Bumbleberry Pie II
The recipe Bumbleberry Pie II can be made in roughly 1 hour and 45 minutes. One portion of this dish contains approximately 6g of protein, 27g of fat, and a total of 537 calories. This dairy free and lacto ovo vegetarian recipe serves 16 and costs $1.09 per serving. Head to the store and pick up lemon juice, white sugar, water, and a few other things to make it today. 172 people found this recipe to be scrumptious and satisfying. It is brought to you by Allrecipes. It works well as a dessert. Taking all factors into account, this recipe earns a spoonacular score of 43%, which is solid. If you like this recipe, take a look at these similar recipes: Bumbleberry Pie, Bumbleberry Pie, and Bumbleberry Pancakes.
Servings: 16
Preparation duration: 45 minutes
Cooking duration: 60 minutes
Ingredients:
4 cups apples - peeled, cored and chopped
2 cups fresh blueberries
1 egg
1 egg yolk, beaten
5 1/2 cups all-purpose flour
2 tablespoons lemon juice
2 cups fresh raspberries
2 cups chopped fresh rhubarb
1/4 teaspoon salt
2 cups shortening
2 cups sliced fresh strawberries
2 tablespoons tapioca
1 tablespoon vinegar
2 tablespoons water
2 cups white sugar
Equipment:
bowl
oven
whisk
pie form
Cooking instruction summary:
Preheat oven to 350 degrees F (175 degrees C).In a large bowl, combine flour and salt. Cut in shortening until mixture resembles coarse crumbs. Whisk together 3/4 cup water, egg, and vinegar. Stir into flour until mixture forms a ball. Divide dough into 4 balls. Wrap in plastic and refrigerate for 4 hours, or overnight. Roll out dough portions to fit a 9 inch pie pan. Place bottom crusts in 2 pie pans. Set aside top crusts.In a large bowl, combine apples, rhubarb, strawberries, blueberries, raspberries, and lemon juice. Mix together 2 cups sugar, 2/3 cup flour, and tapioca; gently toss with fruit mixture. Divide into 2 pastry lined pie pans. Cover with top crusts; trim and crimp edges. Brush tops with egg wash (1 egg yolk beaten with 2 tablespoons water). Cut a few slits in the top to allow steam to vent.Bake in preheated oven for 50 to 60 minutes, or until filling is bubbly in center and top is golden brown.Kitchen-Friendly View
Step by step:
1. Preheat oven to 350 degrees F (175 degrees C).In a large bowl, combine flour and salt.

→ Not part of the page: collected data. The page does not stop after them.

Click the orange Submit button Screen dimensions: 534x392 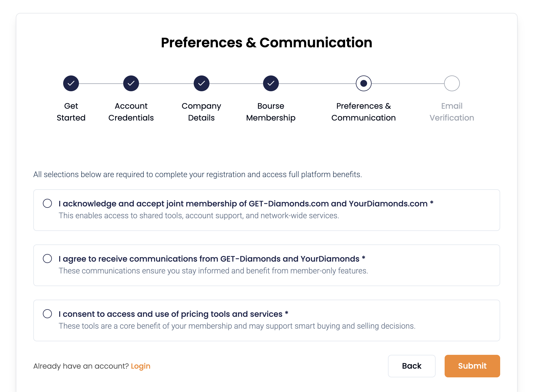472,366
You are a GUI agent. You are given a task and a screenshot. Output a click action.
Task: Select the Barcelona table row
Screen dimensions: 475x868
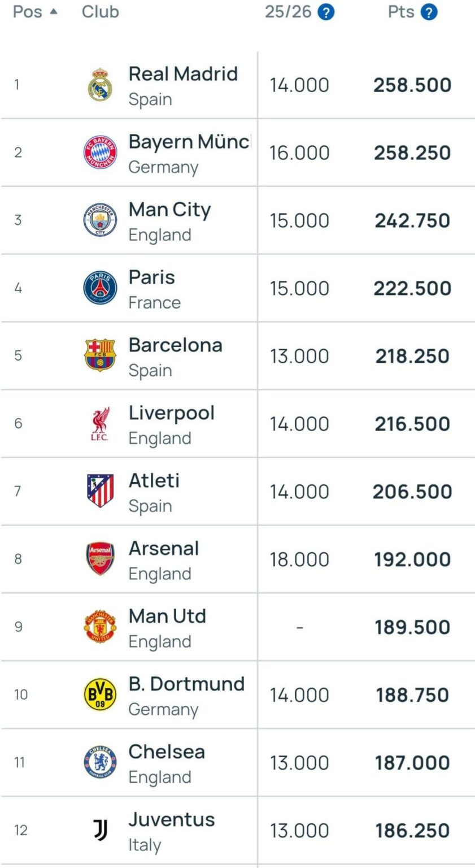click(x=237, y=355)
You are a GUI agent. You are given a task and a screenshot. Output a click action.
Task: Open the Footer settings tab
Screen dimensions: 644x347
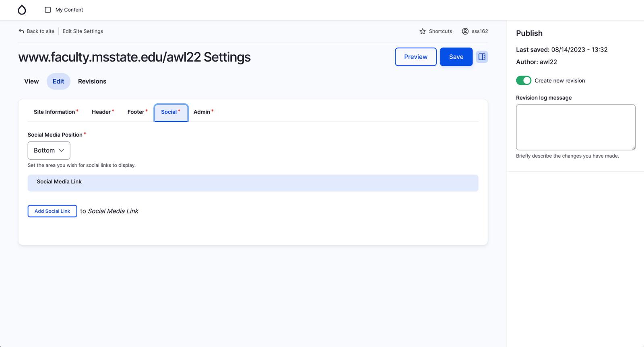[x=136, y=112]
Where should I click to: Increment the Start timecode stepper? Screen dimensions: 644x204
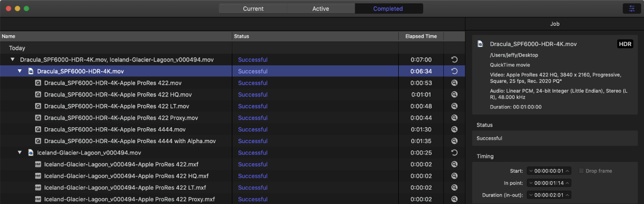click(x=568, y=171)
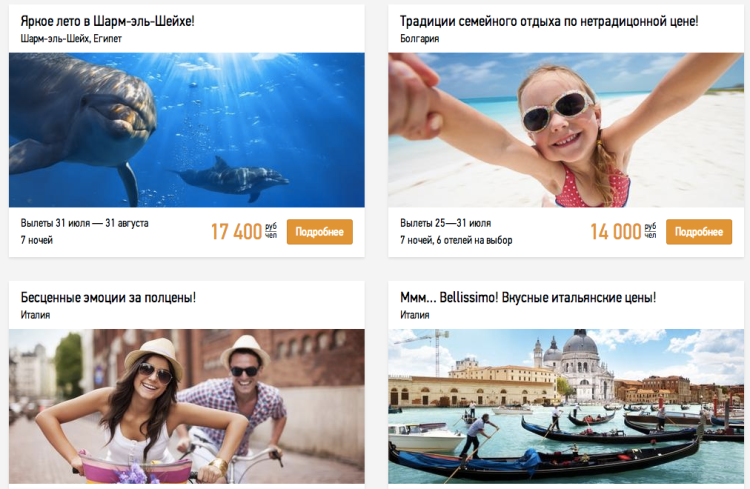Click Италия under Бесценные эмоции offer
The height and width of the screenshot is (489, 750).
pyautogui.click(x=35, y=315)
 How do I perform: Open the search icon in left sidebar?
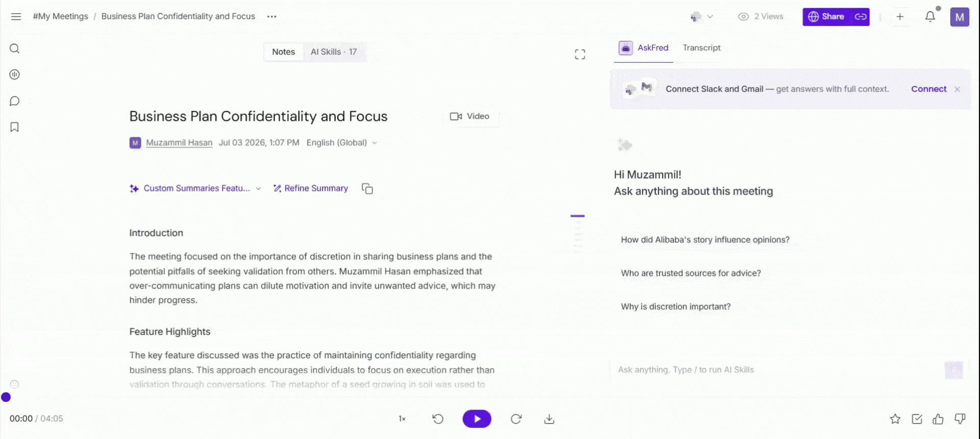[x=14, y=48]
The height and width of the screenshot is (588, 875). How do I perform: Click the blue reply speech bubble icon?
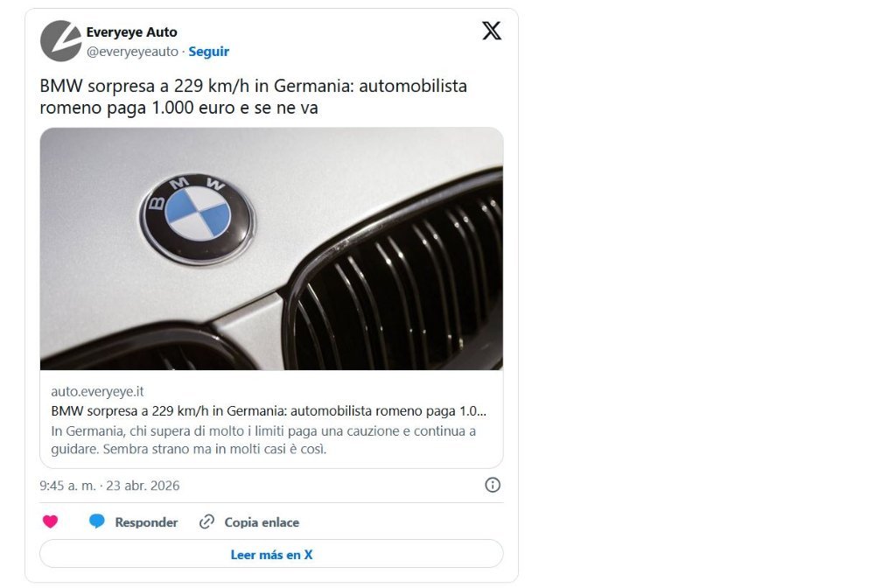97,522
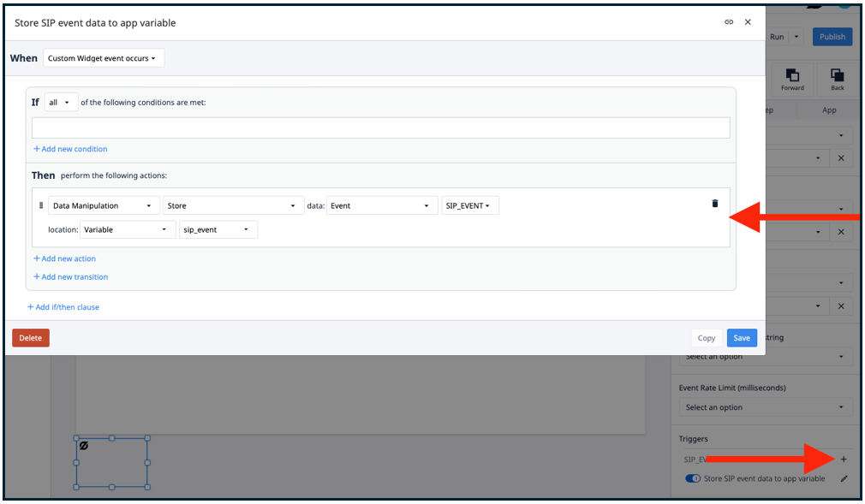Open the sip_event variable dropdown
The height and width of the screenshot is (504, 865).
pos(218,230)
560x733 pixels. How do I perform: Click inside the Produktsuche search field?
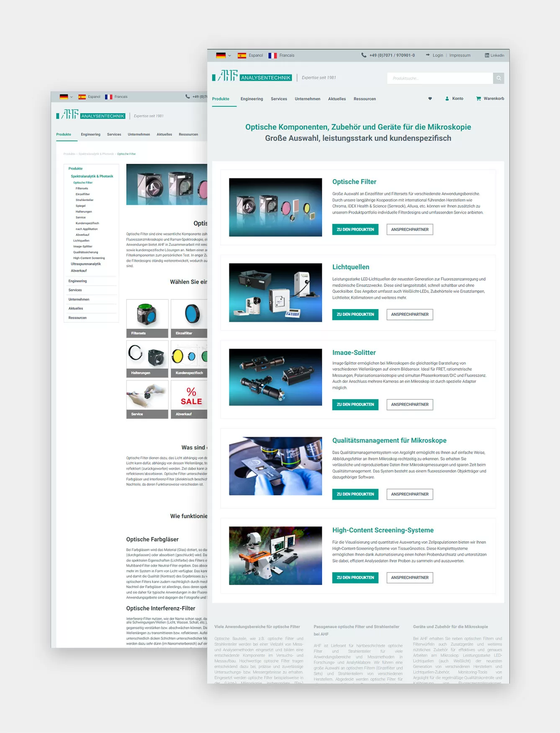tap(439, 78)
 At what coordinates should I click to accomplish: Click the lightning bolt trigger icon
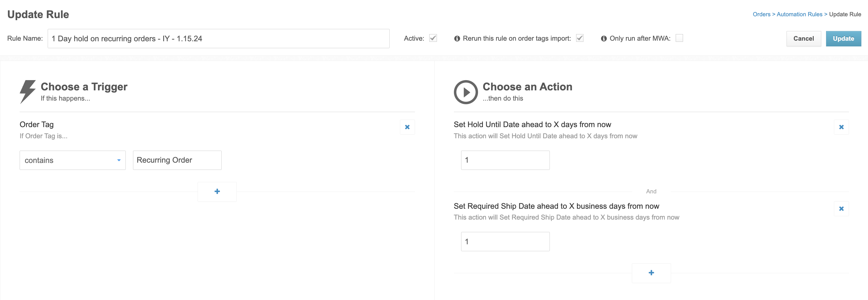(x=28, y=92)

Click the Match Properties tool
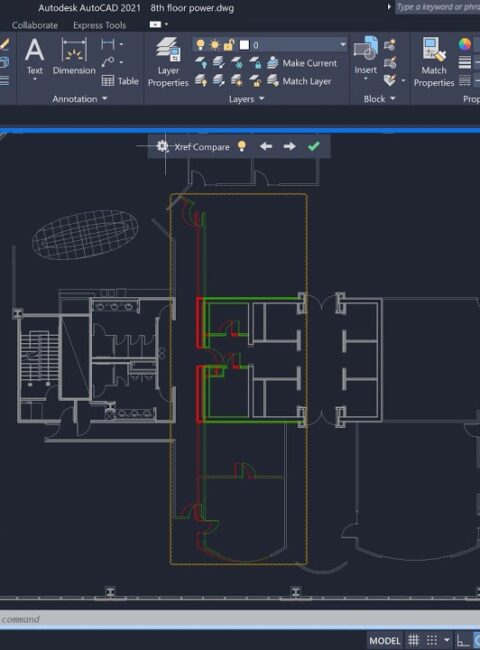[x=434, y=62]
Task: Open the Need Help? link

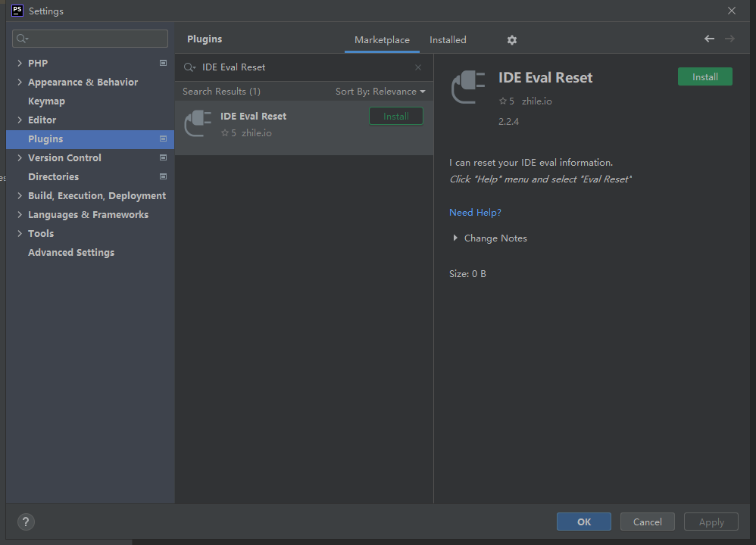Action: tap(475, 213)
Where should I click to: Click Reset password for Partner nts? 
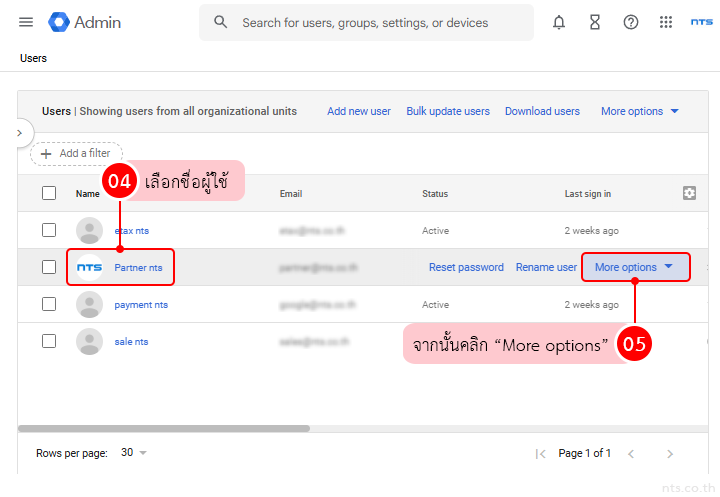point(466,267)
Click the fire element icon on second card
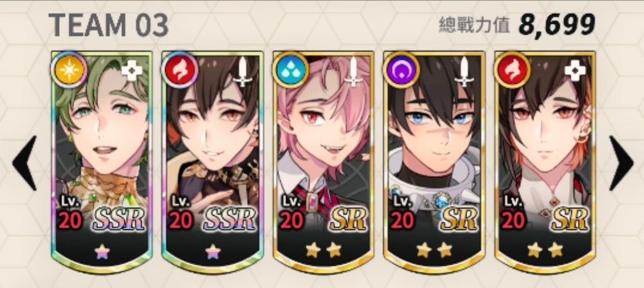Screen dimensions: 644x288 click(x=179, y=70)
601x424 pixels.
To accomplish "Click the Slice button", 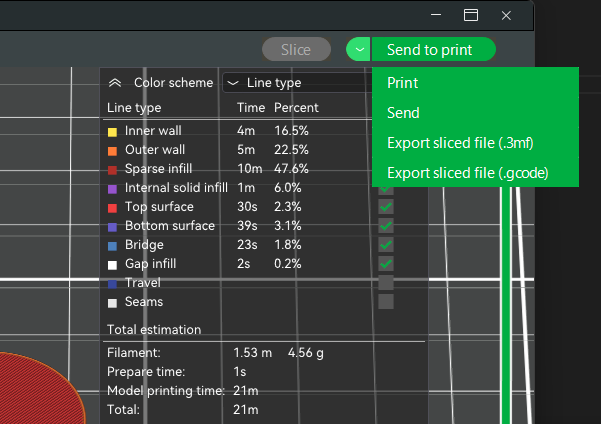I will tap(296, 49).
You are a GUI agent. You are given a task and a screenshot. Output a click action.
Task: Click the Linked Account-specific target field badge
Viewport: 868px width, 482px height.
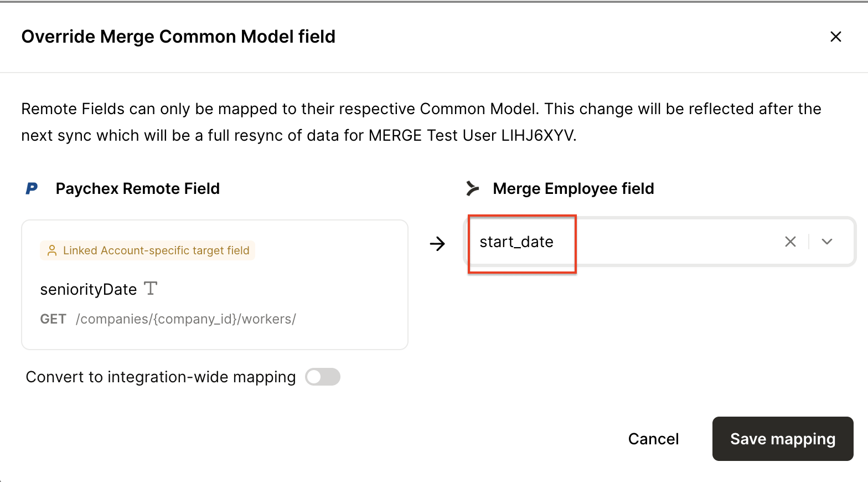[x=147, y=250]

2. Cut in shortening until mixture resembles coarse crumbs.
3. Whisk together 3/4 cup water, egg, and vinegar. Stir into flour until mixture forms a ball. Divide dough into 4 balls. Wrap in plastic and refrigerate for 4 hours, or overnight.
4. Roll out dough portions to fit a 9 inch pie pan.
5. Place bottom crusts in 2 pie pans. Set aside top crusts.In a large bowl, combine apples, rhubarb, strawberries, blueberries, raspberries, and lemon juice.
6. Mix together 2 cups sugar, 2/3 cup flour, and tapioca; gently toss with fruit mixture. Divide into 2 pastry lined pie pans. Cover with top crusts; trim and crimp edges.
7. Brush tops with egg wash (1 egg yolk beaten with 2 tablespoons water).
8. Cut a few slits in the top to allow steam to vent.